Alam semesta merupakan hasil ciptaan dari sang pencipta, ciptaan Allah memang berpuncak pada manusia, manusia merupakan ciptaan yang istimewa. Dalam perspektif Islam Manusia dan lingkungan memiliki hubungan relasi yang sangat erat karena Allah Swt menciptakan alam ini termasuk di dalamnya manusia dan lingkungan dalam keseimbangan dan keserasian.
Keseimbangan dan keserasian ini harus dijaga agar tidak mengalami kerusakan. Kelangsusungan kehidupan di alam ini pun saling terkait yang jika salah satu komponen mengalami gangguan luar biasa maka akan berpengaruh terhadap komponen yang lain. (Alef Theria Wasim, 2005).
Ekoteologi dan Maqashid asy-Syariah
Tujuan agama adalah melindungi, menjaga serta merawat agama, kehidupan, akal budi dan akal pikir, anak cucu serta sifat juga merawat persamaan serta kebebasan yang sering kita dengar dengan Maqashid asy-syariah.
Melindungi, menjaga dan merawat lingkungan adalah tujuan utama dari hubungan dimaksud. Jika situasi lingkungan semakin terus memburuk maka pada akhirnya kehidupan tidak akan ada lagi tentu saja agama pun tidak akan ada lagi.
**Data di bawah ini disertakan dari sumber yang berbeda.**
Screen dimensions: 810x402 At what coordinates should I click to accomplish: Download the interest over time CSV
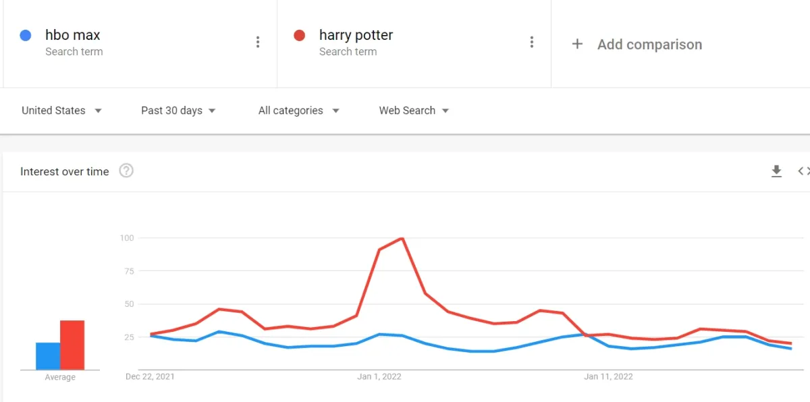(776, 171)
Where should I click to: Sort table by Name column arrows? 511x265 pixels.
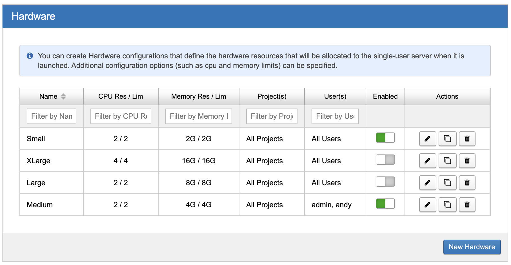point(63,96)
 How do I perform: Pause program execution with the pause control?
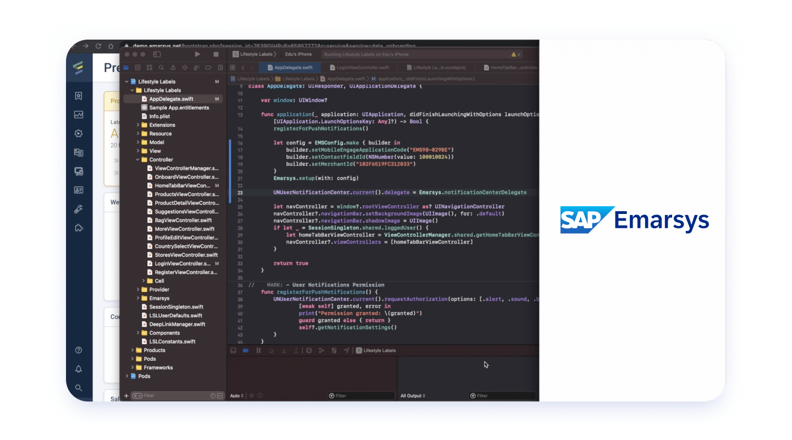click(x=259, y=350)
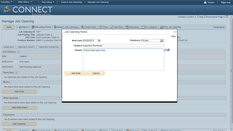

Salah satu prinsip atau kaidah fiqih (hukum Islam) yang terkait dengan pemeliharaan lingkungan adalah la dlarara wa la dlirar (tidak berbahaya dan tidak membahayakan). Prinsip ini diambil dari ayat-ayat al-Quran (seperti QS. Al-Nisa’ (4): 29, QS. al-Baqarah (2): 195, 231, 233, dan 282) dan hadits-hadits Nabi Saw.
Dari kaidah ini dan juga kaidah-kaidah fikih yang lain, kita dapat mengembangkannya pada zaman sekarang, terutama terkait dengan mereka yang sering mengganggu ketertiban lingkungan dan melampaui batas, seperti yang dilakukan oleh industri-industri besar dan perusahaan-perusahaan yang tidak peduli dengan dampak yang bakal menimpa masyarakat.
Dalam menjaga dan melestarikan lingkungan hidup, perlu adanya kesadaran kolektif. Di situlah peran masyarakat secara umum khususnya umat Islam sangatl dibutuhkan dengan berpedoman pada wahyu ilahi serta memperhatikan kaidah fikih serta tujuan-tujuan ditetapkannya syari’at (Maqashid asy-syariah).
Kesadaran dalam rupa ekoteologi yang memberikan pengertian pentingnya menjaga kelestarian lingkungan hidup agar bisa dinikmati oleh generasi yang akan datang.